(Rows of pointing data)
•••

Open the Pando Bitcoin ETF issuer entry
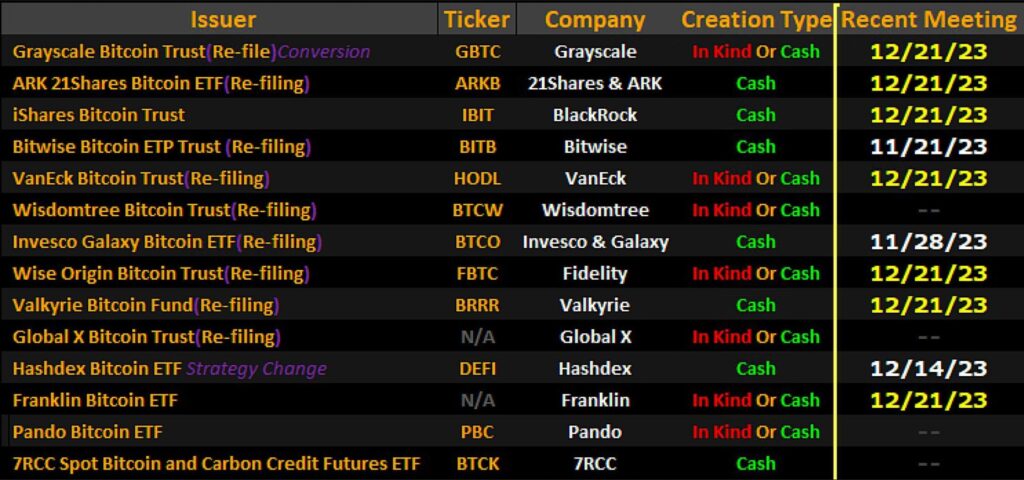Screen dimensions: 1024x480 pyautogui.click(x=87, y=432)
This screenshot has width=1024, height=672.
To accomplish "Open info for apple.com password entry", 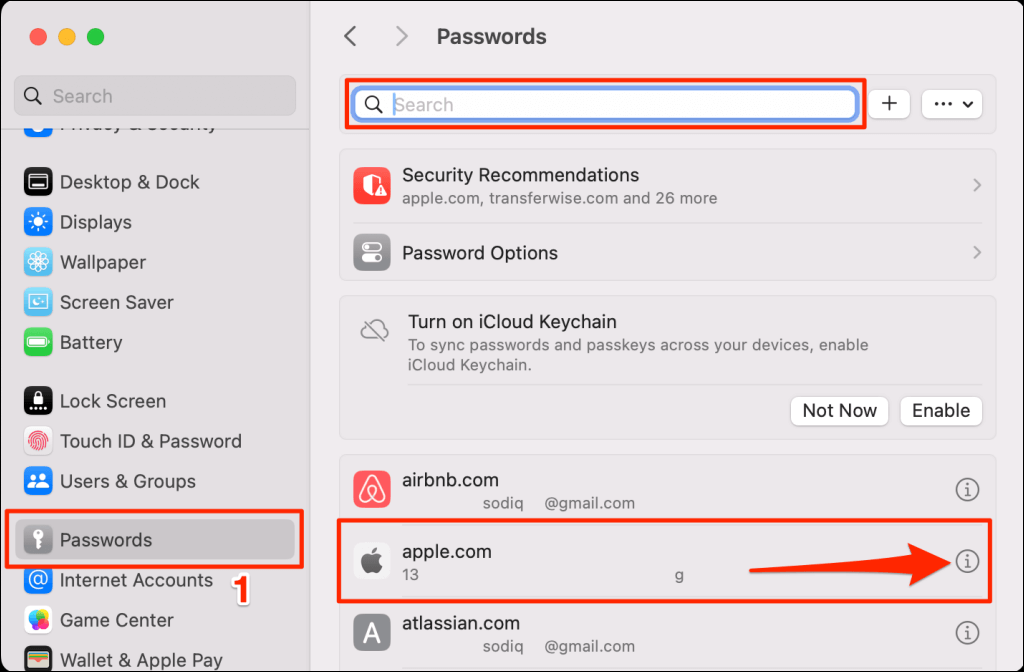I will 967,560.
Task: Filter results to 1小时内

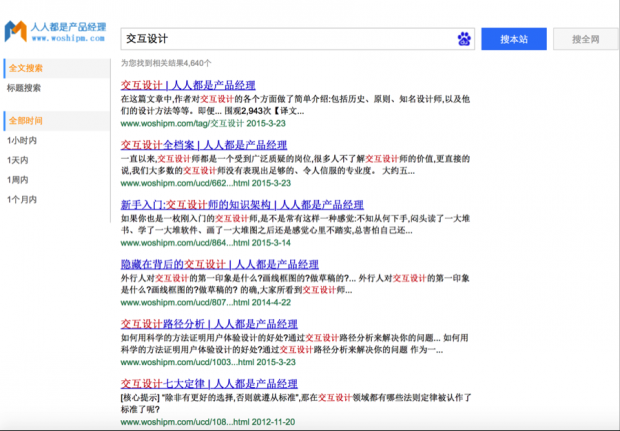Action: click(x=22, y=140)
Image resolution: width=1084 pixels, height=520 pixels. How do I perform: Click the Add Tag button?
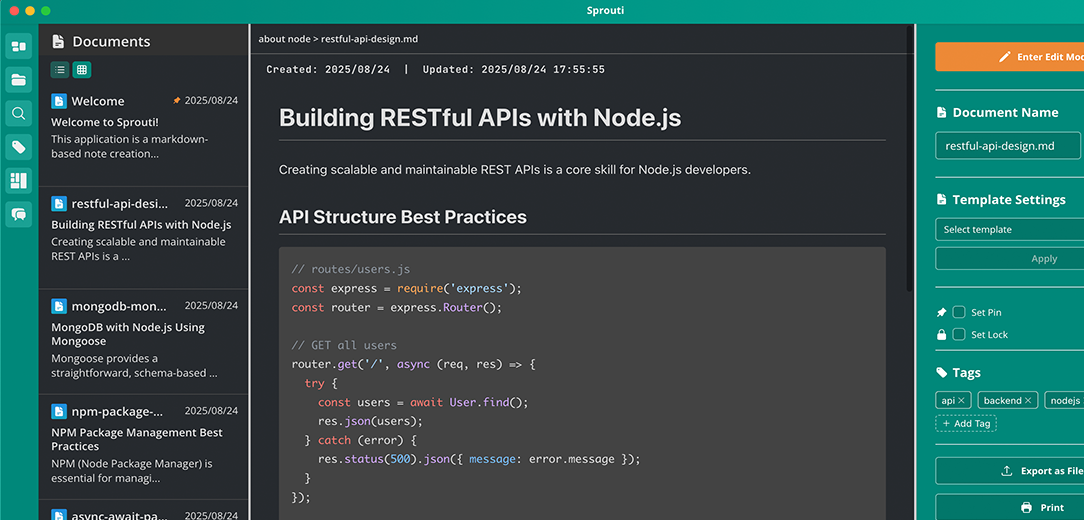pos(966,424)
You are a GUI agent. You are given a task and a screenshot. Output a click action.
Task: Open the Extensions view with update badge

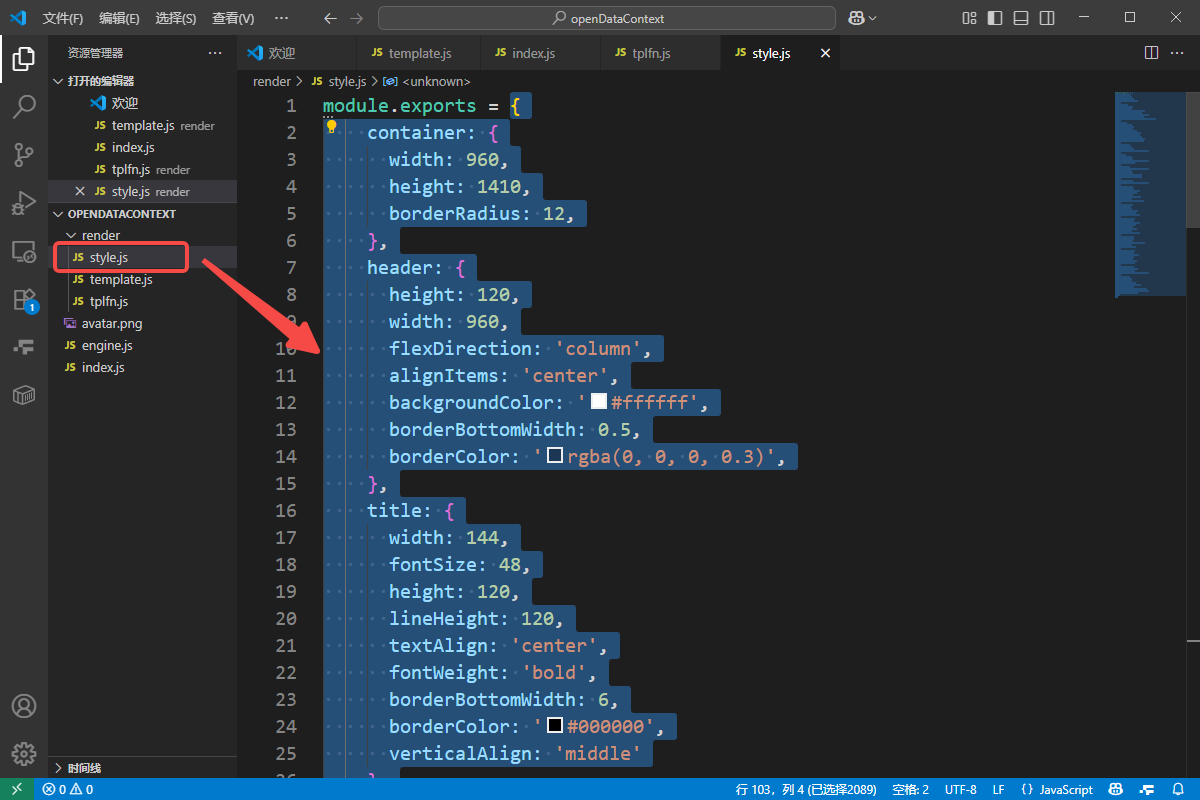click(24, 299)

•••

* **WHAT IS BEING ASKED**:
Reproduce the rows from the line with "Task: Filter results to 1小时内" through the end of the rows, requests included, and increase every coordinate in the answers by 123. Leave the pictures out of your answer.

* **CORRECT RESPONSE**:
Task: Filter results to 1小时内

Action: click(x=145, y=263)
Image resolution: width=1084 pixels, height=520 pixels. How do I perform: Click the Add Tag button?
pos(1089,547)
You are a GUI agent. You are given a task and a screenshot. Output a click action.
Task: Open the Extensions view with update badge

click(147, 422)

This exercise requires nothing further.